** REQUIRED WORK **
Reproduce all of the items below verbatim, without any alteration.

** MATERIALS PROVIDED **
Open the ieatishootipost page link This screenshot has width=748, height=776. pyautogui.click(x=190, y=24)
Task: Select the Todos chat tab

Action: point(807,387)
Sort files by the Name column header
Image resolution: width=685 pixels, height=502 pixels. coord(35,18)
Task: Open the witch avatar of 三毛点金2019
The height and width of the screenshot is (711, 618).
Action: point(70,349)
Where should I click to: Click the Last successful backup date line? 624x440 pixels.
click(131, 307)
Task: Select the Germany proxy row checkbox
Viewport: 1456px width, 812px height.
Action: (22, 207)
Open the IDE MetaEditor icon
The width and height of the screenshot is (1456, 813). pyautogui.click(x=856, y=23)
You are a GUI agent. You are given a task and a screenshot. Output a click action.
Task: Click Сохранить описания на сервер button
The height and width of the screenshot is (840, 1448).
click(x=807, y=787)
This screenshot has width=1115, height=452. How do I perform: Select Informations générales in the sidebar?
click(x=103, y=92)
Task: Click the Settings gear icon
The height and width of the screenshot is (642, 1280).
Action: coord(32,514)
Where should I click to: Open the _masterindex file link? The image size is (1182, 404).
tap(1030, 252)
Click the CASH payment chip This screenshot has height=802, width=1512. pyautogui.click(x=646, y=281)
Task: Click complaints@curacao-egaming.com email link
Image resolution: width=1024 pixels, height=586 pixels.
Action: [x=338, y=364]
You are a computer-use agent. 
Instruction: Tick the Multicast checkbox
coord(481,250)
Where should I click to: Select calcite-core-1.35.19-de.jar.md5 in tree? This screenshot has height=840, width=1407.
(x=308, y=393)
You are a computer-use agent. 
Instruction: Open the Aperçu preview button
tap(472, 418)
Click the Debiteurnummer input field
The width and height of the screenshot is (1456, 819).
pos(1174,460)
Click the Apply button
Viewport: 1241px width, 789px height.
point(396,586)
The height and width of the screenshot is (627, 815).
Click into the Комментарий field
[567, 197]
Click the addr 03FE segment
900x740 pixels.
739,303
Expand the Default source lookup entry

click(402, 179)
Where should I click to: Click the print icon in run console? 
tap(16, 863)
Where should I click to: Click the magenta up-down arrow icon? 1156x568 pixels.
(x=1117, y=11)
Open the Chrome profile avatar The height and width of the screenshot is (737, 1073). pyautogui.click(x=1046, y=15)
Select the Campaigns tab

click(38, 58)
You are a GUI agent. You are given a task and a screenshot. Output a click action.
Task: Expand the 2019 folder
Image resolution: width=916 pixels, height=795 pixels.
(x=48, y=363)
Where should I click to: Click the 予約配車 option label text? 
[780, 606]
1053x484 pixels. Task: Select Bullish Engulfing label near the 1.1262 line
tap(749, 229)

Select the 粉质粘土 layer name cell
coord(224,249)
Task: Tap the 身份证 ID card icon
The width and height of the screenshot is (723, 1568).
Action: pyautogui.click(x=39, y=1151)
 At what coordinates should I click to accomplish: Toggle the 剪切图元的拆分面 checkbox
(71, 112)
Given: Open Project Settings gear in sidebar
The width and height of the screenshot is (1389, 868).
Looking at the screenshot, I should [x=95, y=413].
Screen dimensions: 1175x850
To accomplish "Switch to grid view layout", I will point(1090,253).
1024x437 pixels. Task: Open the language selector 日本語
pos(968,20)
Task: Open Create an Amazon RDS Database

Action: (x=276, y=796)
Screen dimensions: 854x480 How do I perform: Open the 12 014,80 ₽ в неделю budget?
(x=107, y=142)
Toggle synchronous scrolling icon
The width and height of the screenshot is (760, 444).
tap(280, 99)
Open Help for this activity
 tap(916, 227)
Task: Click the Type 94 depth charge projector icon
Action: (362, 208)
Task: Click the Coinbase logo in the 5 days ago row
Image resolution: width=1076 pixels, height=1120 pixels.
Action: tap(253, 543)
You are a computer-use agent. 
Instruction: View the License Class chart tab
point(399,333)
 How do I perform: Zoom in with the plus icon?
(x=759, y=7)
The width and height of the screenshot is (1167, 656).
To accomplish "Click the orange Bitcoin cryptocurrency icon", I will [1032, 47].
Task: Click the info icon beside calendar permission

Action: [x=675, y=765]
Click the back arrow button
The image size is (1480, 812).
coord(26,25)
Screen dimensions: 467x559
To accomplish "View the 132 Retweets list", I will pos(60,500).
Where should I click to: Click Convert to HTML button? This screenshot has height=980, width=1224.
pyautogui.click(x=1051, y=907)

** WORKED SOLUTION **
Open the ieatishootipost page link This screenshot has width=748, height=776. pyautogui.click(x=190, y=24)
Task: Select the Todos chat tab

Action: point(807,387)
Sort files by the Name column header
Image resolution: width=685 pixels, height=502 pixels. coord(35,18)
Task: Open the witch avatar of 三毛点金2019
The height and width of the screenshot is (711, 618).
Action: point(70,349)
Where should I click to: Click the Last successful backup date line? 624x440 pixels.
click(131, 307)
Task: Select the Germany proxy row checkbox
Viewport: 1456px width, 812px height.
Action: (22, 207)
Open the IDE MetaEditor icon
The width and height of the screenshot is (1456, 813). pyautogui.click(x=856, y=23)
You are a GUI agent. You are given a task and a screenshot. Output a click action.
Task: Click Сохранить описания на сервер button
The height and width of the screenshot is (840, 1448).
click(x=807, y=787)
This screenshot has width=1115, height=452. How do I perform: Select Informations générales in the sidebar?
click(x=103, y=92)
Task: Click the Settings gear icon
The height and width of the screenshot is (642, 1280).
Action: coord(32,514)
Where should I click to: Open the _masterindex file link? The image size is (1182, 404).
tap(1030, 252)
Click the CASH payment chip This screenshot has height=802, width=1512. pyautogui.click(x=646, y=281)
Task: Click complaints@curacao-egaming.com email link
Image resolution: width=1024 pixels, height=586 pixels.
Action: [x=338, y=364]
You are a computer-use agent. 
Instruction: Tick the Multicast checkbox
coord(481,250)
Where should I click to: Select calcite-core-1.35.19-de.jar.md5 in tree? This screenshot has height=840, width=1407.
(x=308, y=393)
You are a computer-use agent. 
Instruction: Open the Aperçu preview button
tap(472, 418)
Click the Debiteurnummer input field
The width and height of the screenshot is (1456, 819).
pos(1174,460)
Click the Apply button
Viewport: 1241px width, 789px height.
point(396,586)
The height and width of the screenshot is (627, 815).
Click into the Комментарий field
[567, 197]
Click the addr 03FE segment
900x740 pixels.
739,303
Expand the Default source lookup entry

click(402, 179)
Where should I click to: Click the print icon in run console? 
tap(16, 863)
Where should I click to: Click the magenta up-down arrow icon? 1156x568 pixels.
(x=1117, y=11)
Open the Chrome profile avatar The height and width of the screenshot is (737, 1073). pyautogui.click(x=1046, y=15)
Select the Campaigns tab

click(38, 58)
You are a GUI agent. You are given a task and a screenshot. Output a click action.
Task: Expand the 2019 folder
Image resolution: width=916 pixels, height=795 pixels.
(x=48, y=363)
Where should I click to: Click the 予約配車 option label text? 
[780, 606]
1053x484 pixels. Task: Select Bullish Engulfing label near the 1.1262 line
tap(749, 229)

Select the 粉质粘土 layer name cell
coord(224,249)
Task: Tap the 身份证 ID card icon
The width and height of the screenshot is (723, 1568).
Action: pyautogui.click(x=39, y=1151)
 At what coordinates should I click to accomplish: Toggle the 剪切图元的拆分面 checkbox
(71, 112)
Given: Open Project Settings gear in sidebar
The width and height of the screenshot is (1389, 868).
Looking at the screenshot, I should [x=95, y=413].
Screen dimensions: 1175x850
To accomplish "Switch to grid view layout", I will point(1090,253).
1024x437 pixels. Task: Open the language selector 日本語
pos(968,20)
Task: Open Create an Amazon RDS Database

Action: (x=276, y=796)
Screen dimensions: 854x480 How do I perform: Open the 12 014,80 ₽ в неделю budget?
(x=107, y=142)
Toggle synchronous scrolling icon
The width and height of the screenshot is (760, 444).
tap(280, 99)
Open Help for this activity
 tap(916, 227)
Task: Click the Type 94 depth charge projector icon
Action: (362, 208)
Task: Click the Coinbase logo in the 5 days ago row
Image resolution: width=1076 pixels, height=1120 pixels.
Action: tap(253, 543)
You are a computer-use agent. 
Instruction: View the License Class chart tab
point(399,333)
 How do I perform: Zoom in with the plus icon?
(x=759, y=7)
The width and height of the screenshot is (1167, 656).
To accomplish "Click the orange Bitcoin cryptocurrency icon", I will [1032, 47].
Task: Click the info icon beside calendar permission

Action: [x=675, y=765]
Click the back arrow button
The image size is (1480, 812).
coord(26,25)
Screen dimensions: 467x559
To accomplish "View the 132 Retweets list", I will pos(60,500).
Where should I click to: Click Convert to HTML button? This screenshot has height=980, width=1224.
pyautogui.click(x=1051, y=907)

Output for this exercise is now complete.